● **TRY IT**: Among the lines below, some may contain the string "Email". Say how many do, and give nothing besides the number.

● **ENTRIES PROVIDED**:
+-------+

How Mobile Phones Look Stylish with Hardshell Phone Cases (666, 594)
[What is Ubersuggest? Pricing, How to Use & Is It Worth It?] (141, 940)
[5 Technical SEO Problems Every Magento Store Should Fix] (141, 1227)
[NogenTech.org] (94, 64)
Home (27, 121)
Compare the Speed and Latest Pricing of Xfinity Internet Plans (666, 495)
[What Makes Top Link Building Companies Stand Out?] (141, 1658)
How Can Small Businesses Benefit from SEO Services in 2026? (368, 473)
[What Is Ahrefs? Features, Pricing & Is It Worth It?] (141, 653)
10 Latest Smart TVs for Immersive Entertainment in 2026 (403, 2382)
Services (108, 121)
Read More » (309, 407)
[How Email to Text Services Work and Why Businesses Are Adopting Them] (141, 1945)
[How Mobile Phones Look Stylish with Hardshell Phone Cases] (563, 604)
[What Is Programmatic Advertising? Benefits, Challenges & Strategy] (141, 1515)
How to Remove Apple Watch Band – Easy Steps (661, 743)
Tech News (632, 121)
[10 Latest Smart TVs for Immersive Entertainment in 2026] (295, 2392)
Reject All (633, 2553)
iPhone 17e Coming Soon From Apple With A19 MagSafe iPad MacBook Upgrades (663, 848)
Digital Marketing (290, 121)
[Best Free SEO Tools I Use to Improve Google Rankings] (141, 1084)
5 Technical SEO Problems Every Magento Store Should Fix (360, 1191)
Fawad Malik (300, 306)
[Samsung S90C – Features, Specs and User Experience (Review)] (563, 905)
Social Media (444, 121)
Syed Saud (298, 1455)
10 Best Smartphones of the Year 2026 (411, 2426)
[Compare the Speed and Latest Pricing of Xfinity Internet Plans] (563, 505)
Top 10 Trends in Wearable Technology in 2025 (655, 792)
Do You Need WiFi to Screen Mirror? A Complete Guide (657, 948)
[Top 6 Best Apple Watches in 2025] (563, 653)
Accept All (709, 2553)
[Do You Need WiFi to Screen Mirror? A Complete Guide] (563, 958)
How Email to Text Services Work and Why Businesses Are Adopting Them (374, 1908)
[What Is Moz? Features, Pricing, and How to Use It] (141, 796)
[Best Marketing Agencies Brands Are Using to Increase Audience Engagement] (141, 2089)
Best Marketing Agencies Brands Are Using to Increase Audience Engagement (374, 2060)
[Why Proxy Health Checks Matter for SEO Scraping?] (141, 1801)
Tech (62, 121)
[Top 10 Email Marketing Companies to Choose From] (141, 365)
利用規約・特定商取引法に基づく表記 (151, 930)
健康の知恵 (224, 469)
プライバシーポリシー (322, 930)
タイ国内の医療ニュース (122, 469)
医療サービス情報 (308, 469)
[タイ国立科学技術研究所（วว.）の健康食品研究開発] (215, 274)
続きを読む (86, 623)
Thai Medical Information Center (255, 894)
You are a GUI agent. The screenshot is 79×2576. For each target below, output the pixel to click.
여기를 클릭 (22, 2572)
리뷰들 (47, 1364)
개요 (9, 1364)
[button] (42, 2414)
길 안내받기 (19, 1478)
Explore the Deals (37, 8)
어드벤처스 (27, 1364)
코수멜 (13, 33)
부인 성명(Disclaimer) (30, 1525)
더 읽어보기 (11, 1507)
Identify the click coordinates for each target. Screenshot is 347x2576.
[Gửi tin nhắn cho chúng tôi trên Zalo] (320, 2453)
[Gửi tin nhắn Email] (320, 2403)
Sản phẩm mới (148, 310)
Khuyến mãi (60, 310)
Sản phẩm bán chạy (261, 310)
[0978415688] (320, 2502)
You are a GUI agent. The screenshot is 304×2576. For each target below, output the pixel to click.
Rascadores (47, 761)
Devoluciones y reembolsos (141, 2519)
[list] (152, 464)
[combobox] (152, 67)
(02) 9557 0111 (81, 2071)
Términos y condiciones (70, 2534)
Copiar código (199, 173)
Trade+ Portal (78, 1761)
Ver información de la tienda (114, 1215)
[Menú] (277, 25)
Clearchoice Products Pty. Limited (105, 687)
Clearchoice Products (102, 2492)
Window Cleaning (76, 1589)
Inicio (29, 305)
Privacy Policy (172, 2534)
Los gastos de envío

+-------+

● **SOLUTION TO THIS EXERCISE**: 4